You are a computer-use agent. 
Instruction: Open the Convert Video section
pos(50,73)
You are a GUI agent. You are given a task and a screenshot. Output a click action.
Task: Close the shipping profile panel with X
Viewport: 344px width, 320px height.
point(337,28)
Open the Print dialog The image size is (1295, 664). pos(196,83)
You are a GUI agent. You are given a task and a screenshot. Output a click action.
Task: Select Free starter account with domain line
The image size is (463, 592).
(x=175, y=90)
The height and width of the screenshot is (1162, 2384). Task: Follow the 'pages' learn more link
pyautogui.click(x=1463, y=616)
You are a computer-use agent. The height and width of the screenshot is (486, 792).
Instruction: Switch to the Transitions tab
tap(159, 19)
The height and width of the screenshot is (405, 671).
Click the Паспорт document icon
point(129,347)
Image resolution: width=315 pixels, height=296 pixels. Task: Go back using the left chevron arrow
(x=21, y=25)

::::::::

§ **THE PROBLEM**:
Please copy out all of the lines above without changing anything.

§ **THE ANSWER**:
You are a computer-use agent. 
Instruction: Open the Convert Video section
pos(50,73)
You are a GUI agent. You are given a task and a screenshot. Output a click action.
Task: Close the shipping profile panel with X
Viewport: 344px width, 320px height.
point(337,28)
Open the Print dialog The image size is (1295, 664). pos(196,83)
You are a GUI agent. You are given a task and a screenshot. Output a click action.
Task: Select Free starter account with domain line
The image size is (463, 592).
(x=175, y=90)
The height and width of the screenshot is (1162, 2384). Task: Follow the 'pages' learn more link
pyautogui.click(x=1463, y=616)
You are a computer-use agent. The height and width of the screenshot is (486, 792).
Instruction: Switch to the Transitions tab
tap(159, 19)
The height and width of the screenshot is (405, 671).
Click the Паспорт document icon
point(129,347)
Image resolution: width=315 pixels, height=296 pixels. Task: Go back using the left chevron arrow
(x=21, y=25)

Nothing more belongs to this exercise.